Brooks Cahill talks to concerned citizens during a meeting at Trap Pond State Park last week. Photo by Rebecca Jones

A recent $3.2 million federal grant to improve cabins and boat docks in the state was awarded due to the efforts by U.S. Senator Tom Carper. That grant is designed to help make the state parks in Delaware more competitive nationally. Bivens said the water splash pad is part of a “cluster development” plan – “so we can create a walkable campus, with the playground, boat rentals, and the splash pad.” The splash pad will be designed to suit the needs of children ages two to 11.

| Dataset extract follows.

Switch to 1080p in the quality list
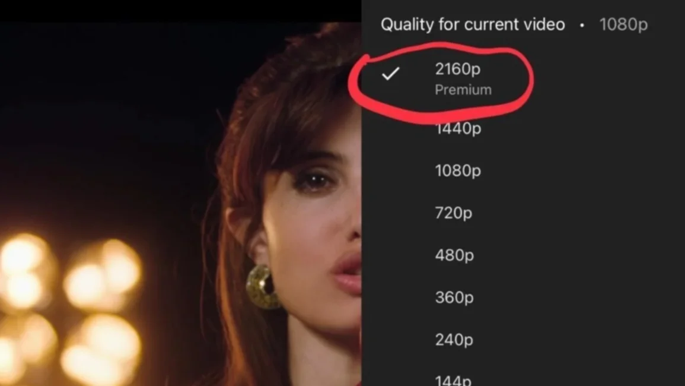Image resolution: width=685 pixels, height=386 pixels. (458, 170)
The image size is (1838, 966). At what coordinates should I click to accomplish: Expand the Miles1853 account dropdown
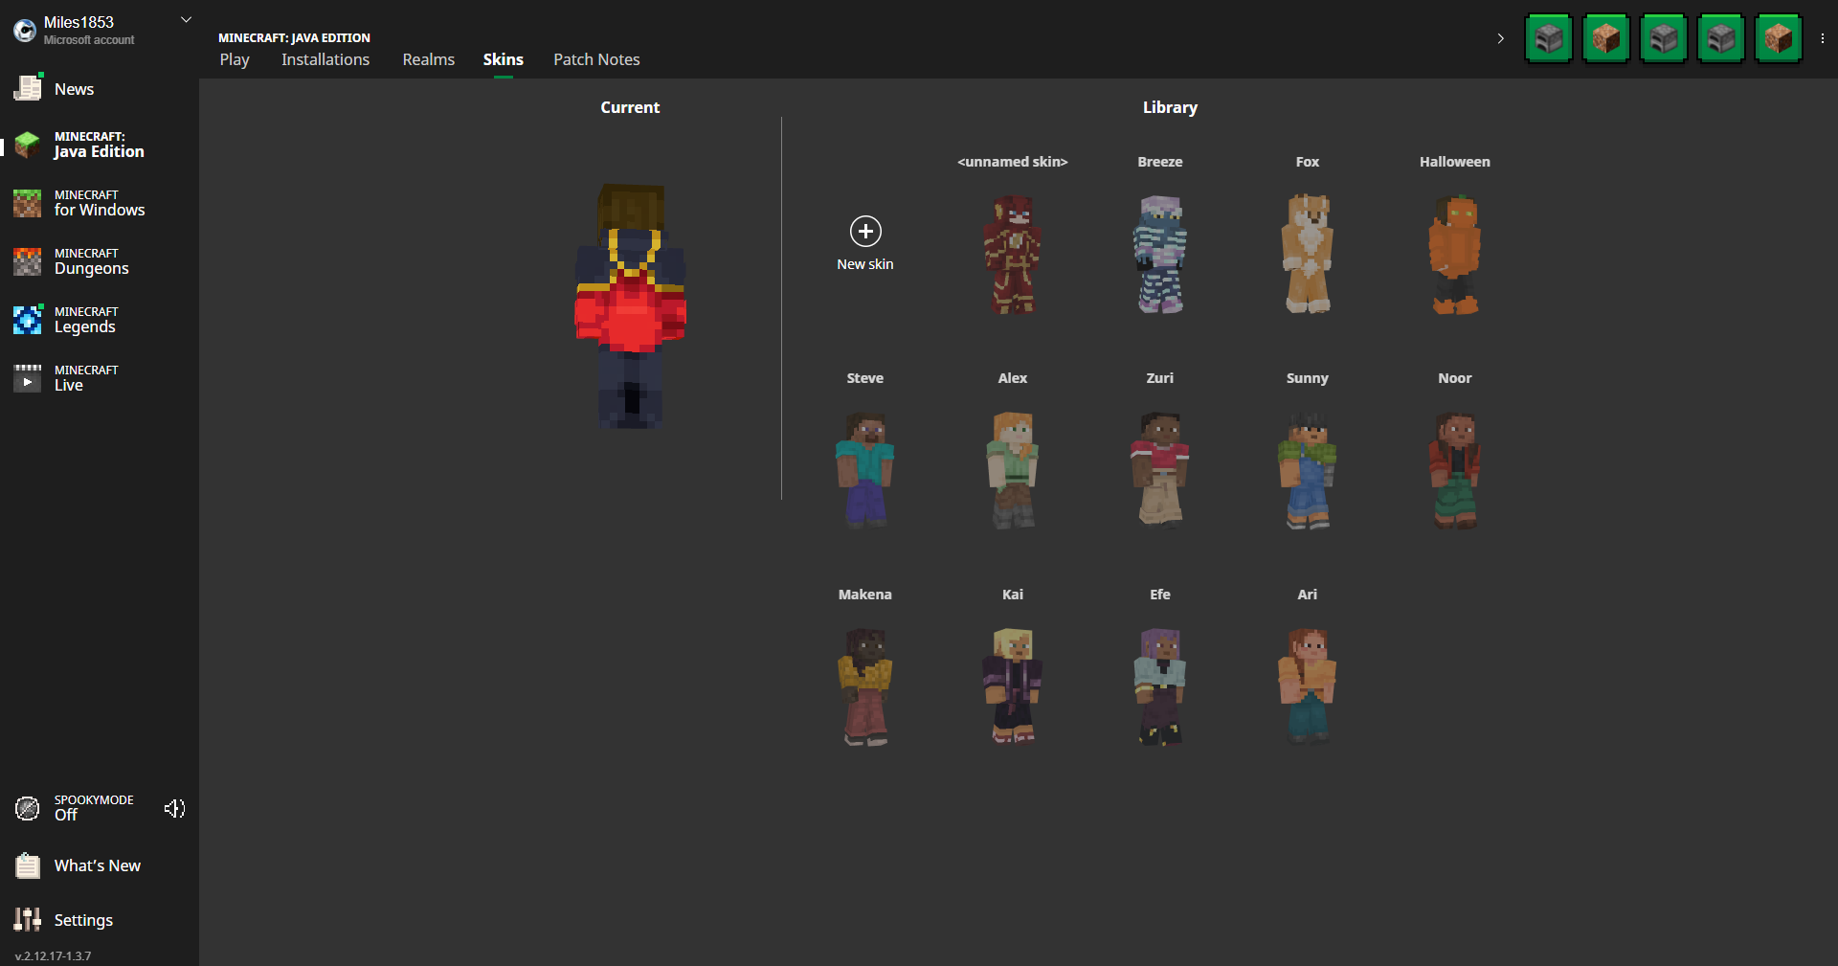187,20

On the 4.5 acres of land the splash pad is slated to occupy in the park, Bivens explained how the water system will work. He said it will be a self-contained unit. The water spouting goes down into hidden drains. An apron of some sort will surround the pad. The water will be piped back to a maintenance building, to be treated to be reused. He noted that other water will be added to the pad, but he reiterated that it is a closed system that will not interfere with the pond. 

“The goal is, if you’re on the pond, fishing, you won’t be able to see the splash pad from there,” Bivens said. In response to those who showed concern about keeping as much forest as possible, Bivens responded that 20 years ago, people were furious regarding the Breakwater Trail. Also, ‘We’ve built on five percent of the land. It’s still 95 percent undeveloped.”

“We ask each region what they feel is needed to improve the parks, and make them more enjoyable for those inside and outside of the state. So, people answered. One, we need more trails; we need more opportunities to get wet,” said Bivens. “Water quality has been an issue on the pond. People used to swim here. Currently, our goal is that Trap Pond becomes the largest state park in Delaware. Currently, it’s Cape Henlopen.” He noted that Trap Pond Park has surged in popularity the past seven years.

When asked how Trap Pond will reach that goal without hurting the wildlife around it, Bivens said, “It’s over 4,000 acres. When we buy land, we try to get property that is next to ours. Our goal is to buy large sections of land for trails, hunting and birdwatching. We need to have access to water.”

At the moment, the splash pad is in its conceptual stage. Bivens said the next step is to take it to construction drawing to go to bid, then hire a vendor to construct the structure. “If all goes well, it would take about two years before it’s complete,” he said.

“The work that we do in the state parks is not about the paycheck,” Bivens stated. “Fifty percent of all of the work done in a state park in the state of Delaware is volunteer. We get to reap the benefits of the talents others bring. We couldn’t do what we do without our volunteers. Sixty five to 70 percent of our operating budget comes from user fees.”

Bob Ehemann, Manager at Trap Pond Park, said that part of a two-to-three-year window, and combining public, staff and consultant input, Trap Pond Park hopes to develop improvements to the campground area. “Creating an F-loop behind the cabins is something we’re considering,” he said, “we’re excited about the process.”

As part of the EDA grant, Ehemann said they were “rethinking and replanning cabins.” As part of the “master plan,” he said the park wanted to look at the way things are now, and incorporated into a 10-year vision – “what they like, don’t like, and what they would like to see at the park. The survey will hopefully help make more solid and thought-out decisions.”

Regarding the survey, Director Bivens said the purpose of the evening was to get the opinions of local residents, state residents and out of state visitors. At the center that night, surveys were on the table for those in attendance to fill out and give their opinions on the potential changes to the park. The survey will also be online for anyone interested to fill out.